Praticamente toda a medicina convencional se baseia na utilização de duas estratégias empregues pelo sistema imune contra doenças infeciosas: deteção e eliminação de agentes invasores.
Miguel Soares, do Instituto Gulbenkian de Ciência, Ruslan Medzhitov, de Yale School of Medicine, e David Schneider, da Universidade de Stanford, propõem num artigo publicado a 24 de fevereiro de 2012 na “Science”*, que deve ser considerada uma nova e terceira estratégia: a tolerância à infeção, um fenómeno no qual o hospedeiro infetado se protege contra a infeção reduzindo os efeitos nocivos causados quer pelo patogéneo, quer pela resposta imunológica arquitetada contra o invasor.
Os autores defendem que o conhecimento dos mecanismos subjacentes a este fenómeno de tolerância poderá abrir caminho ao desenvolvimento de novas terapêuticas de combate a várias doenças infeciosas.

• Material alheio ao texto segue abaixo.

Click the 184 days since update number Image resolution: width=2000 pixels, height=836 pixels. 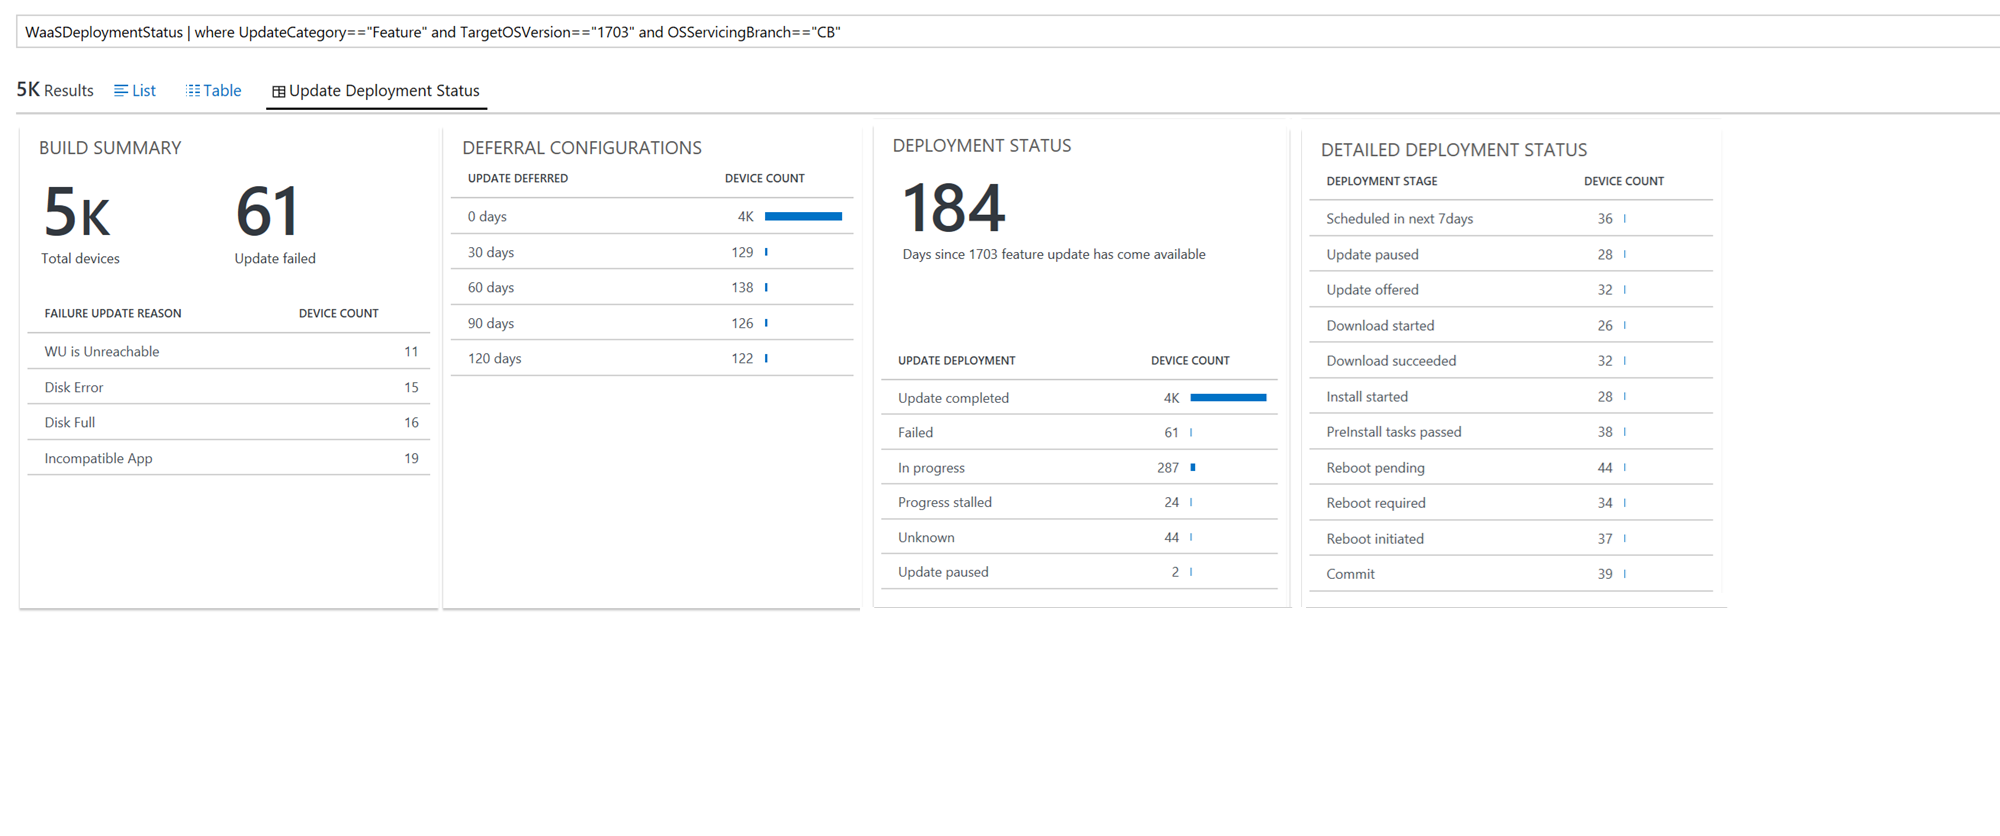[x=953, y=208]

Após invasão de um organismo por agentes patogénicos (bactérias, vírus ou parasitas), o sistema imune entra em ação: deteta, destrói e, em última análise, elimina o patogéneo. Este fenómeno, chamado de “resistência à infeção”, é essencial na proteção do hospedeiro contra infecções, mas acarreta muitas vezes danos colaterais a alguns dos órgãos vitais do hospedeiro (fígado, rim, coração, cérebro).
Se não forem controlados, os danos causados nestes tecidos poderão ter consequências mortais, como acontece em malária grave, sepsis grave e, possivelmente, noutras doenças infeciosas.

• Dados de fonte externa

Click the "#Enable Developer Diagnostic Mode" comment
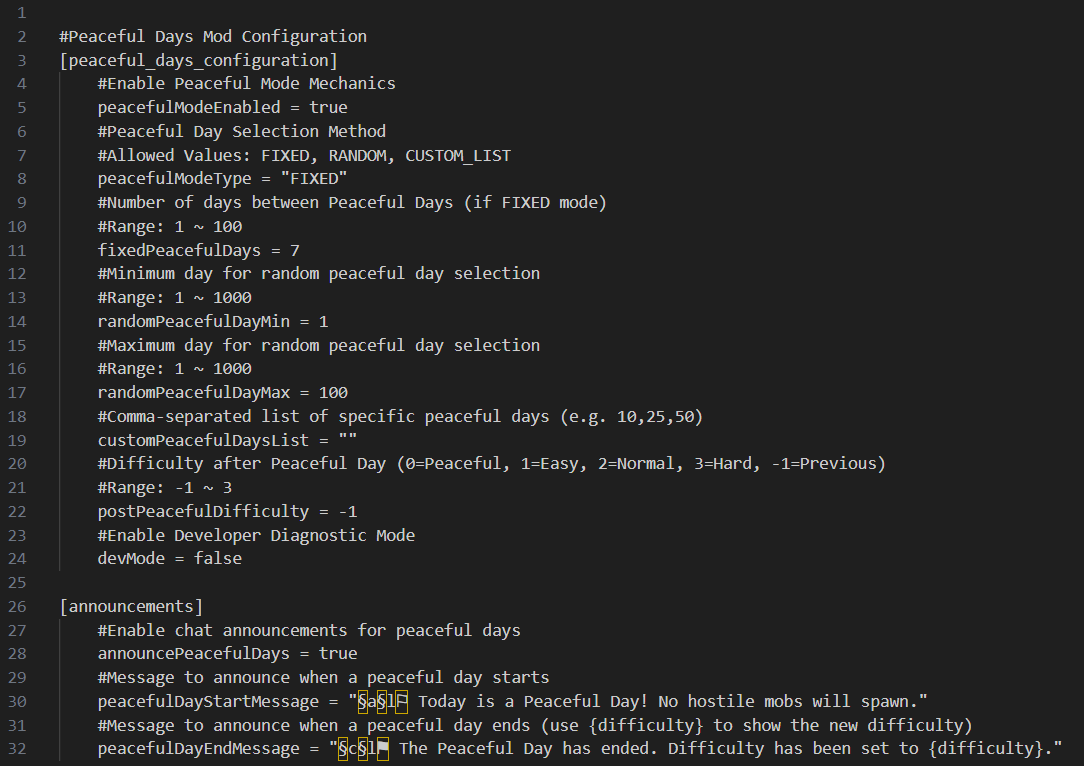The width and height of the screenshot is (1084, 766). 256,535
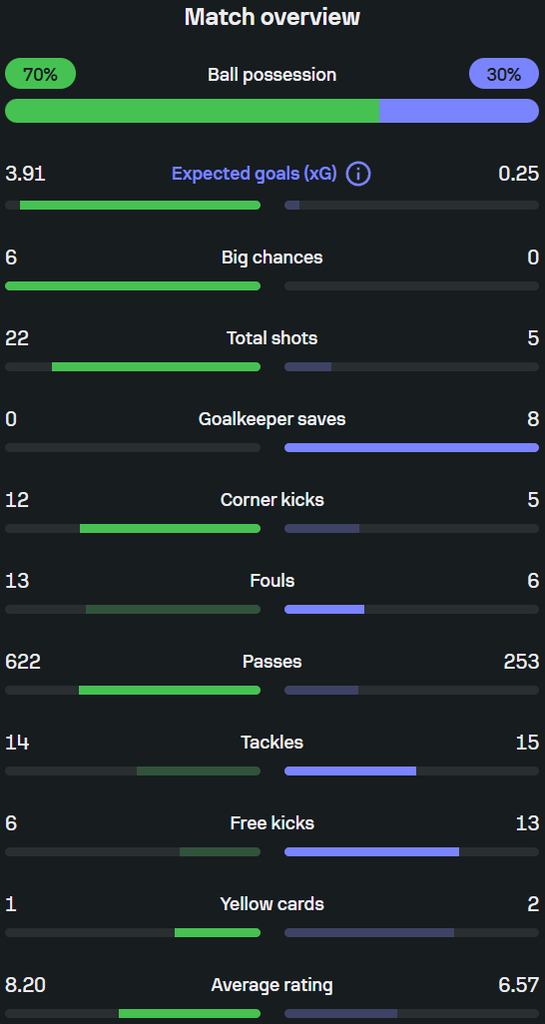Select the Tackles stat label
This screenshot has width=545, height=1024.
(272, 743)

A tolerância reduz o impacto prejudicial da infeção e da resposta imunológica subsequente sobre o hospedeiro.
Embora seja um fenómeno bem conhecido em imunologia de plantas, a tolerância à infeção em mamíferos, incluindo humanos, tem recebido pouca atenção. Apesar do muito que ainda falta conhecer sobre como e em que circunstâncias tolerância à infeção é empregue pelo hospedeiro, quase tudo o que se sabe sobre os mecanismos moleculares subjacente a esta estratégia de defesa do hospedeiro, foi descoberto no Instituto Gulbenkian de Ciência, pelo grupo liderado por Miguel Soares.
Esta equipa está interessada em identificar os mecanismos de tolerância específicos a cada doença, e ainda, em desvendar as estratégias gerais de tolerância que poderão, possivelmente, ser empregues como proteção do hospedeiro contra infeções futuras.

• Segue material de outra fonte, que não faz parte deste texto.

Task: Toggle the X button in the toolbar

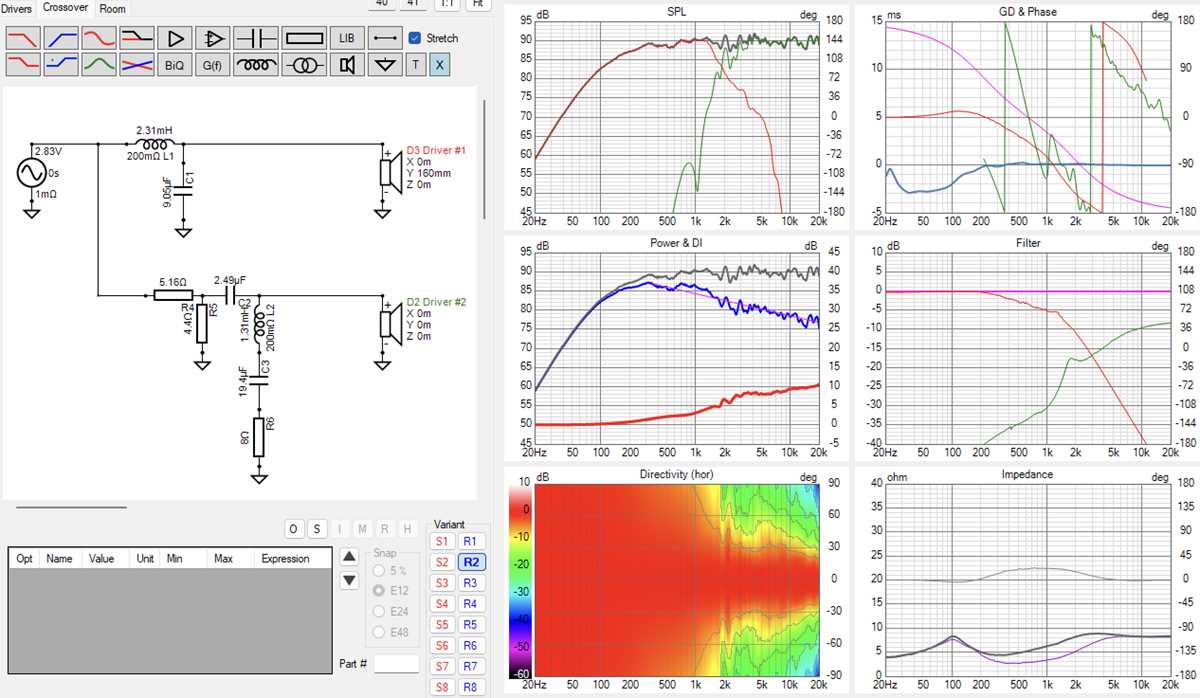Action: pyautogui.click(x=440, y=65)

Em estudos animais e em humanos, a resistência à infeção é geralmente o único mecanismo tido em conta quando há infeção. Desta forma, sempre que um hospedeiro sucumbe a uma infeção, tal resultado é atribuído a deficiências do sistema imune.
Os autores sustentam que não se deve generalizar, e sublinham a importância de se distinguir entre resistência falhada e tolerância falhada, quando se analisa a causa da morbilidade e mortalidade resultante de doenças infeciosas. Tal distinção definirá qual a abordagem terapêutica a escolher.
Quando o problema principal é falha da tolerância, reforçar o sistema imune ou administrar antibióticos de nada servirá. Nestes casos, seria provavelmente mais eficaz melhorar a tolerância, no combate a infeções, doenças inflamatória e doenças auto-imunes.
(*) Ruslan Medzhitov, David Schneider, Miguel Soares (2012) Disease Tolerance as a Defense Strategy. Science.